La salle du Conseil national est ornée de la fresque murale de Charles Giron. À gauche, on aperçoit la sculpture d’Antonio Chiattone. parlament.ch

Anoblis­se­ment impérial

À l’occasion de neuf séjours en Suisse, l’impératrice Élisabeth d’Autriche, plus connue sous le nom de Sissi, tomba sous le charme de l’art national dont elle acquit quelques œuvres. Cet engouement eut des conséquences inattendues jusqu’au Palais fédéral de Berne.

Michael van Orsouw

Michael van Orsouw

Michael van Orsouw est docteur en histoire, poète et écrivain. Il publie régulièrement des ouvrages historiques.

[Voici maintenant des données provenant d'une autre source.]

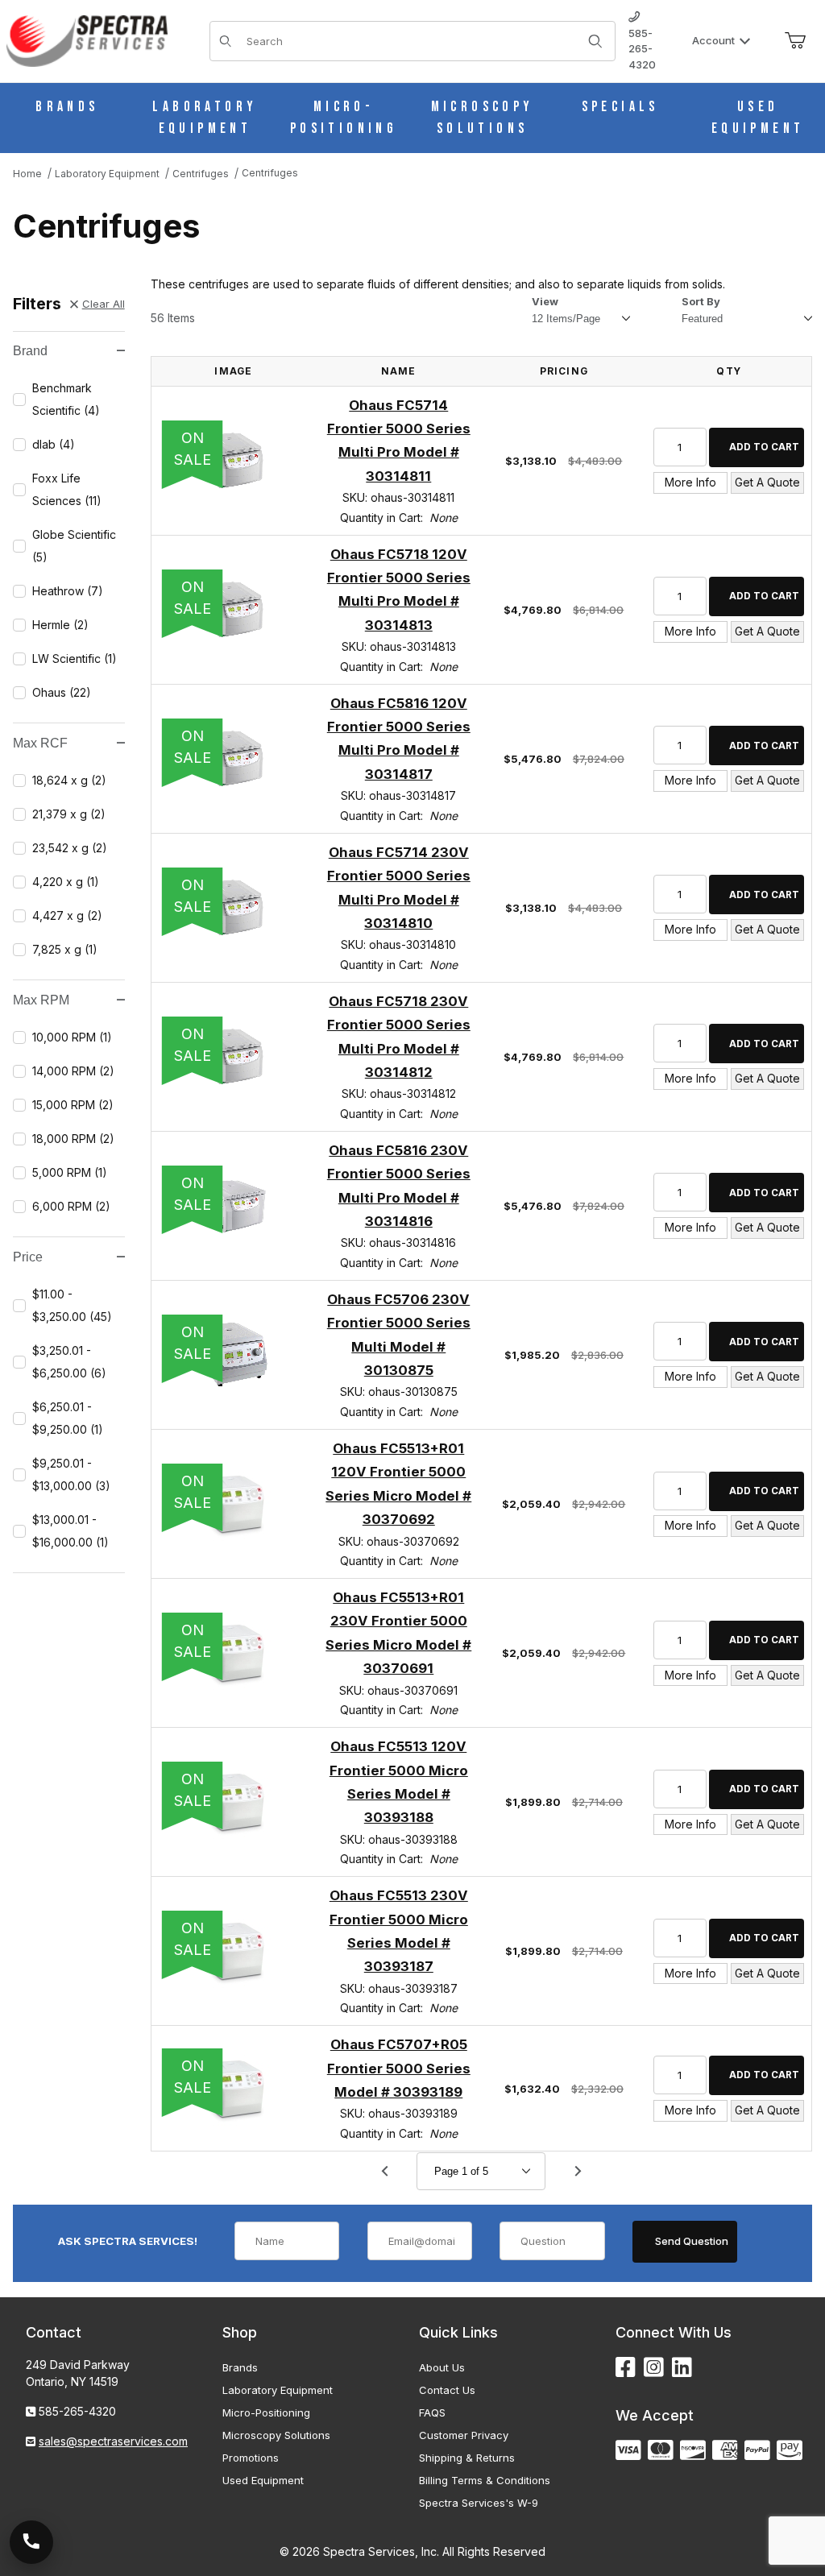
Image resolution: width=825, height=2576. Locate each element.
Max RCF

Connaissez-vous la salle du Conseil national au Palais fédéral? L’avez-vous visitée ou vue à la télévision? Dans ce haut lieu de la démocratie suisse, derrière le siège du président du Conseil national, une imposante fresque murale de 11,5 mètres sur 5 domine la salle. Cette toile intitulée Le Berceau de la Confédération fut réalisée par l’artiste romand Charles Giron en 1902. On y aperçoit le lac d’Uri, le Grütli, la vallée de Schwytz et les Mythen. Dans la Salle du Conseil national, on peut également admirer, logée dans une niche murale, une sculpture de Guillaume Tell. Assis sur un rocher, le regard perdu dans le lointain, il tient son arbalète non armée sur les genoux. Cette sculpture est l’œuvre de l’artiste Antonio Chiattone. Elle fut également réalisée en 1902, avant l’inauguration du Palais fédéral.
Charles Giron, originaire de Genève, peint par son confrère John Singer Sargent.
Charles Giron, originaire de Genève, peint par son confrère John Singer Sargent. Wikimedia
Antonio Chiattone, originaire de Lugano: l’intercession de l’impératrice donna un véritable élan à sa carrière.
Antonio Chiattone, originaire de Lugano: l’intercession de l’impératrice donna un véritable élan à sa carrière. Wikimedia
Girod et Chiattone n’auraient jamais obtenu ces commandes pour le Palais fédéral s’ils n’avaient pas connu l’impératrice Élisabeth d’Autriche. Entre 1867 et 1898, Sa Majesté, alias Sissi, séjourna en effet en Suisse à neuf reprises et y rencontra ces deux artistes originaires de Suisse romande et du Tessin. Charles Giron (1850–1914) dirigeait à l’époque un atelier de peinture à Territet (VD). En mars 1898, il reçut la visite de Sissi qui lui acheta sa peinture à l’huile La nourrice. Le tableau de Giron représente une nourrice italienne donnant le sein à un bébé: un moment très intime rarement illustré dans l’art. Il est probable que le sujet aura intéressé Sissi, bien qu’elle n’ait guère été enthousiasmée par les enfants en bas âge et n’ait jamais allaité les siens.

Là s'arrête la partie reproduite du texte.